Imagen de archivoEspaña y otros quince Estados miembros de la Unión Europea han reclamado un aumento de los fondos destinados a la Política Agrícola Común, la Política Pesquera Común y la Política de Cohesión en el próximo presupuesto europeo para el periodo 2028-2034. Los países firmantes advierten de que estas partidas se enfrentan a recortes en términos reales, pese al incremento global previsto para el nuevo Marco Financiero Plurianual.
La petición figura en una declaración conjunta de los denominados ‘Amigos de la Cohesión’, integrada por España, Bulgaria, Chequia, Croacia, Estonia, Grecia, Italia, Lituania, Letonia, Malta, Polonia, Portugal, Rumanía, Eslovenia y Eslovaquia.
Los dieciséis países defienden que la PAC, la pesca y la cohesión territorial son políticas esenciales para garantizar la convergencia entre regiones, el crecimiento económico, la seguridad alimentaria y la visibilidad de la acción europea entre los ciudadanos. A su juicio, no tendría sentido elevar el volumen del presupuesto comunitario y, al mismo tiempo, debilitar las políticas que más impacto tienen sobre el territorio.
Un reembolso más gradual de fondos Next Generation
La declaración también abre la puerta a estudiar un esquema más gradual para devolver la deuda emitida por la Unión Europea con el objetivo de financiar Next Generation EU, el fondo de recuperación aprobado tras la pandemia. Los países firmantes consideran que una devolución menos abrupta permitiría liberar margen presupuestario para sostener inversiones estratégicas y bienes públicos europeos.
Además, se muestran partidarios de debatir nuevos recursos propios para la UE, siempre que sean “genuinos, justos, sencillos y no regresivos”. La idea es reducir la presión sobre los presupuestos nacionales y dotar a la Unión de más capacidad financiera en un momento marcado por las necesidades de inversión en defensa, competitividad, transición ecológica, digitalización y autonomía estratégica.

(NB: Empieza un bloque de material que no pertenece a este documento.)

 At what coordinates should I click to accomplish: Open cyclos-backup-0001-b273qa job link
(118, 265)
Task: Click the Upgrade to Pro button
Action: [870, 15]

Los firmantes también rechazan recuperar compensaciones vinculadas al recurso propio basado en la Renta Nacional Bruta, al considerar que no existe una justificación política ni económica para reintroducir ese tipo de mecanismos en la parte de ingresos del presupuesto europeo.
Defensa del modelo territorial
Otro de los puntos centrales de la declaración es la defensa de la Política de Cohesión como instrumento de desarrollo territorial y no como una herramienta permanente de gestión de crisis. Los países firmantes piden reducir la propuesta de reservar un 10% de estos fondos para emergencias y reclaman que cualquier reprogramación de partidas siga siendo voluntaria para los Estados miembros.
También defienden que la programación y distribución de los fondos europeos continúe siendo responsabilidad de los gobiernos nacionales, dentro del principio de gestión compartida. En este sentido, avisan de que las recomendaciones de la Comisión Europea no deben convertirse automáticamente en obligaciones, porque eso podría debilitar el enfoque territorial de estas políticas.
La declaración respalda, no obstante, el futuro Fondo Europeo de Competitividad, aunque reclama que su acceso sea efectivo e inclusivo en toda la Unión. Los países piden medidas específicas para facilitar la participación de entidades con menos experiencia, especialmente pequeñas y medianas empresas.
España sitúa la ambición en el 2% del PIB
A su llegada a la reunión de ministros europeos celebrada en Bruselas para abordar el futuro marco presupuestario, el secretario de Estado para la Unión Europea, Fernando Sampedro, defendió que la declaración conjunta aborda el “cómo” debe alcanzar la UE el nivel de ambición que reclaman estos países.
“Lo que es particularmente exitoso para España de esta declaración es que habla de cómo vamos a conseguir ese nivel de ambición que persigue y que, en el caso de España, situamos en el 2% del PIB”, señaló Sampedro.
El secretario de Estado puso en valor que los dieciséis países se muestren abiertos a debatir no solo sobre nuevos recursos propios, sino también sobre un “repago gradual de la deuda” de Next Generation EU y sobre la emisión de nueva deuda conjunta.
“Sabemos que muchos Estados miembros han hecho un esfuerzo para acomodarlo en esta declaración, pero es evidente que es la respuesta a cómo situar el marco financiero plurianual al nivel de ambición que necesita la UE”, añadió.